Tuesday, September 23, 2008

Alternative Beliefs and the ER

Since starting my job, I've very often encountered dualities that challenged my methods of thought. The protocols surrounding procedures creates a grounded and solid lens through which to view anything out of the ordinary (which tends to include everything in the ER). It's insidious enough that I don't even notice until I mentally review the day. Checklists that I unthinkingly tick off form a very rigid structure to view the oddities that pass through, especially the psychiatric patients. I've wondered time and again - how would I (or the nurses or physician) view a Therianthropic patient in a deep mental shift? Similarly, how would we appreciate a metaphysical causality for conditions such as possession or psychic attack? The usage of sedation and restraint in a monitored room is very clumsy-handed, and I'm not sure whether this is because I work in a rural hospital with limited resources, or if it's a standard by which most work off of.

On a different note, it's interesting when we have actual emergencies come rolling through the door. The feel of the department changes from tolerant calmness for minor complaints to a sense of excitement and urgency - this is what everyone has been trained for. Everybody works closely as a team, and the already sharp focus of the nurses and physicians becomes almost razor-like. The most recent and notable occurred at midnight, and involved a patient who fell from a height (about 30 feet) onto his side. He was responsive but confused when the medics picked him up, but was completely unresponsive when he arrived at the ER. A quick chest X-ray revealed a tension hemo-pneumothorax (he had both air and blood in the pleural space, and it was worsening with each ventilation). The ER physician attempted to relieve some of the worsening pressure via an IV needle between the ribs, but it didn't do much - the viscosity of the blood was probably clogging it. The surgeon on call decided to place a chest tube. He prepped the area and then used hemostats to open up an area between the ribs, and was subsequently exploded upon.

The blood and air was at such a pressure and volume that it managed to get the surgeon and cover much of the floor and side of the gurney. Units of blood were hung to replace the volume, and many meds were pushed, but the patient's body was overwhelmed and decided enough was enough. I heard the very distinctive and jarring "code blue" bell from the room (it's the alarm that signifies a cardiac arrest, which means a mass influx of nurses and physicians to the indicated room) some time later, and we spent about half an hour performing CPR. Since someone started the chest compressions before me, I didn't break any ribs when I took over. If anyone tells you that CPR isn't hard work, call them a liar. The ER physician eventually called the time of death, and we kept the patient in a room for the family to visit later. They had to drive three hours to get here, I don't want to imagine what kind of drive that must have been.

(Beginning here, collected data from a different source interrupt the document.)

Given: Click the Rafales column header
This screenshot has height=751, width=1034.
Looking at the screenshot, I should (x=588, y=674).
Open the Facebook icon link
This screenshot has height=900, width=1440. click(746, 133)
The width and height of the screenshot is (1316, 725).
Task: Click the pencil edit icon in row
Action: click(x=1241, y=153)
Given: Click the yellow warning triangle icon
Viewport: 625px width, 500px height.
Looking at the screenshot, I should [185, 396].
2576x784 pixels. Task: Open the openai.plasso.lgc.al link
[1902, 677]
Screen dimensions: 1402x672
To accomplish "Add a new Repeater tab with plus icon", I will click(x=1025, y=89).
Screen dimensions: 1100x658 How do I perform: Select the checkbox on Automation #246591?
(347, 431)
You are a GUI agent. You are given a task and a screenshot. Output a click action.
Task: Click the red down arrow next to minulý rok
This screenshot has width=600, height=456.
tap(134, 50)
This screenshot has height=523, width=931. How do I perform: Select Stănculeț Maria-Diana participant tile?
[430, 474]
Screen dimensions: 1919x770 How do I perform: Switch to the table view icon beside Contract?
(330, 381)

I'll see if I can update this more, but I'm about to start night shift in earnest next month. I'm about to work a seven day stretch, we'll see how much energy I have!

Thursday, August 21, 2008

Experiences in Washington, and Thoughts

Well folks, it's been a while since I've posted anything of substance. So here goes nothing!

I have a tendency to let my occupation define my existence - which may or may not be beneficial towards growing as a person. I've gained a lot from my foray into the medical field, and I feel as though this is the right path to be taking, at least for the time being. There are lots of interesting stories, patients, and occurrences to be had in an ER, as well as complete chaos. I work in a small (14-bed) emergency department. We keep track of which patients are in which rooms via little paper cards in slots on a wooden board. Some days, I am the only emergency room technician. Our EKG tech doesn't work nights, so I have to perform all stat EKGs in the hospital during night shift. We only have one physician in the department, and sometimes we get a midlevel (physician assistant or nurse practitioner) or two. All in all, it's a small and cozy environment. We get anywhere from 50-100 patients a day.

Like all ERs, we have our frequent fliers. Some of them, in a bid to get the narcotics they're looking for, will collaborate with a friend. One even called me today, posing as a private-practice psychiatrist calling ahead for his "patient".

"She's totally not going there to get drugs. I swear." was basically the gist of his conversation. I have to admit he was pretty smooth; must have run into questioning ERs before. I told the "psychiatrist" that the patient he was talking about had quite a lengthy history in the ER. A few hours later, he called again, this time pretending to be working at another ER.

In other news, I'm going to get some sleep now. I'll try to post a bit more often to this journal.